- [Information shown]
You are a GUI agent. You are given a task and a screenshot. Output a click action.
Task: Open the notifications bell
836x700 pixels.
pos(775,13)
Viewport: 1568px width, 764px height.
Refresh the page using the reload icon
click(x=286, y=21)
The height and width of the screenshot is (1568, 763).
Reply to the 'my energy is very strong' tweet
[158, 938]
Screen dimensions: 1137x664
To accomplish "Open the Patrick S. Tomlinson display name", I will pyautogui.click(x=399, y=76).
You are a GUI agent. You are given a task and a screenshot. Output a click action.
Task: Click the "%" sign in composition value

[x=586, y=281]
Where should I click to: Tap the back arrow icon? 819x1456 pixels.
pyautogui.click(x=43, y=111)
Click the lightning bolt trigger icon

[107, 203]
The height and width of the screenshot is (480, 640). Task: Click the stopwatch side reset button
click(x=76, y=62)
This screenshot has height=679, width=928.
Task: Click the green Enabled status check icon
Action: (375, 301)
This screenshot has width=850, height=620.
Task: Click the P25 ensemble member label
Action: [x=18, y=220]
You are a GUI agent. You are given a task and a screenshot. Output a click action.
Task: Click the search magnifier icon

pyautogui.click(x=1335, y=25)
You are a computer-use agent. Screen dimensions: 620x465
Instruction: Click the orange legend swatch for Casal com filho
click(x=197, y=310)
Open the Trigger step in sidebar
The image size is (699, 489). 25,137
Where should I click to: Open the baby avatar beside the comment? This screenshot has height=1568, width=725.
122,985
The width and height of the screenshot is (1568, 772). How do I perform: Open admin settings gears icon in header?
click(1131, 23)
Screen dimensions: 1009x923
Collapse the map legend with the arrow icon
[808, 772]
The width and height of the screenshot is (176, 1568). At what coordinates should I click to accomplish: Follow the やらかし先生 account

- [Exercise] Everything in the listing should be written out exactly.

- [Finished task]
You are a GUI agent. You are given a task and a screenshot. Output a click action.
Task: Open the notifications bell
836x700 pixels.
pos(775,13)
Viewport: 1568px width, 764px height.
Refresh the page using the reload icon
click(x=286, y=21)
The height and width of the screenshot is (1568, 763).
Reply to the 'my energy is very strong' tweet
[158, 938]
Screen dimensions: 1137x664
To accomplish "Open the Patrick S. Tomlinson display name", I will pyautogui.click(x=399, y=76).
You are a GUI agent. You are given a task and a screenshot. Output a click action.
Task: Click the "%" sign in composition value

[x=586, y=281]
Where should I click to: Tap the back arrow icon? 819x1456 pixels.
pyautogui.click(x=43, y=111)
Click the lightning bolt trigger icon

[107, 203]
The height and width of the screenshot is (480, 640). Task: Click the stopwatch side reset button
click(x=76, y=62)
This screenshot has height=679, width=928.
Task: Click the green Enabled status check icon
Action: (375, 301)
This screenshot has width=850, height=620.
Task: Click the P25 ensemble member label
Action: [x=18, y=220]
You are a GUI agent. You are given a task and a screenshot. Output a click action.
Task: Click the search magnifier icon

pyautogui.click(x=1335, y=25)
You are a computer-use agent. Screen dimensions: 620x465
Instruction: Click the orange legend swatch for Casal com filho
click(x=197, y=310)
Open the Trigger step in sidebar
The image size is (699, 489). 25,137
Where should I click to: Open the baby avatar beside the comment? This screenshot has height=1568, width=725.
122,985
The width and height of the screenshot is (1568, 772). How do I perform: Open admin settings gears icon in header?
click(1131, 23)
Screen dimensions: 1009x923
Collapse the map legend with the arrow icon
[808, 772]
The width and height of the screenshot is (176, 1568). At what coordinates should I click to accomplish: Follow the やらかし先生 account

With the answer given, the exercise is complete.